Reed College at that time offered perhaps the best calligraphy instruction in the country. Throughout the campus every poster, every label on every drawer was beautifully hand-calligraphed. Because I had dropped out and didn't have to take the normal classes, I decided to take a calligraphy class ( 1 ). I learned about serif and sans-serif typefaces, about varying the amount of space between different letter combinations, about
( 2 ). It was beautiful, historical, artistically subtle in a way that science can't capture, and I found it fascinating.
None of this had even ( 3 ) in my life. But ten years later when we were designing the first Macintosh computer, it all came back to me, and we designed it all into the Mac. It was the first computer with beautiful typography. If ( 4 ) that single course in college, the Mac would have never had multiple typefaces or proportionally spaced fonts, and since Windows just copied the Mac, it's likely that no personal computer would have them.
⇒ヒントはこちら
スピーチはスティーブ・ジョブズの生まれる前にまで遡って始まり、“biological mother”すなわち生みの親に養子に出された彼の大学時代の話題が中心となります。その話題の中で“calligraphy”や“typography”という単語が出てきます。ギリシャ語由来のこれらの単語にはあまり馴染みがないと思いますが、これらは文字を美しく書くための技法のことを意味します。それをふまえてもう一度聞いてみると更に理解度が増すかもしれません。

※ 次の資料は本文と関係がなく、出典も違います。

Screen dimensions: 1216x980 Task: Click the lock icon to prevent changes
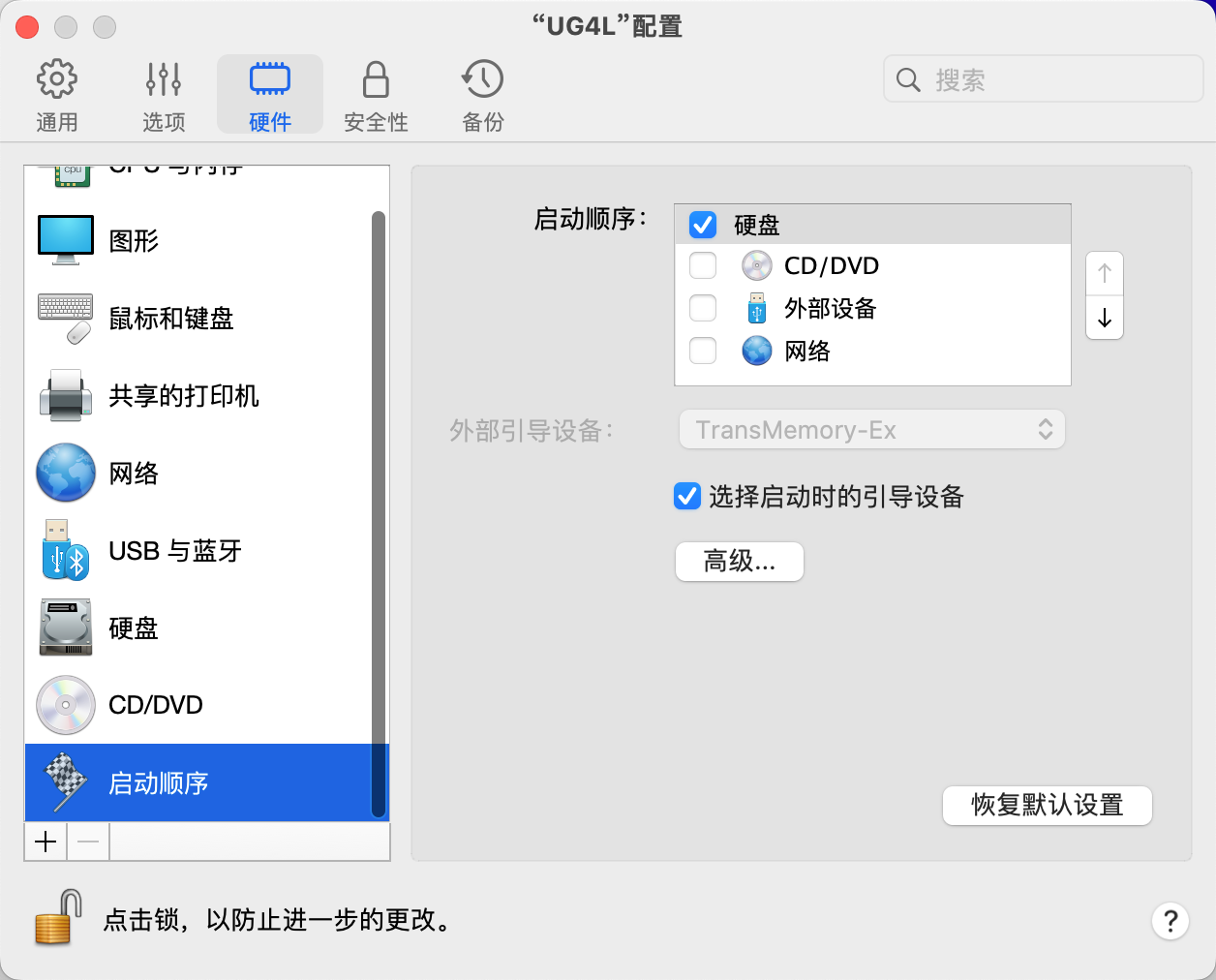coord(57,917)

以下にこのプレゼンテーションの重要部分を抽出しておきます。よく聞き取れなかった人はよく読み、訳した上でもう一度聞いてみましょう!
Again, you can't connect the dots looking forward. You can only connect them looking backwards, so you have to trust that the dots will somehow connect in your future. You have to trust in something--your gut, destiny, life, karma, whatever--because believing that the dots will connect down the road will give you the confidence to follow your heart, even when it leads you off the well-worn path, and that will make all the difference.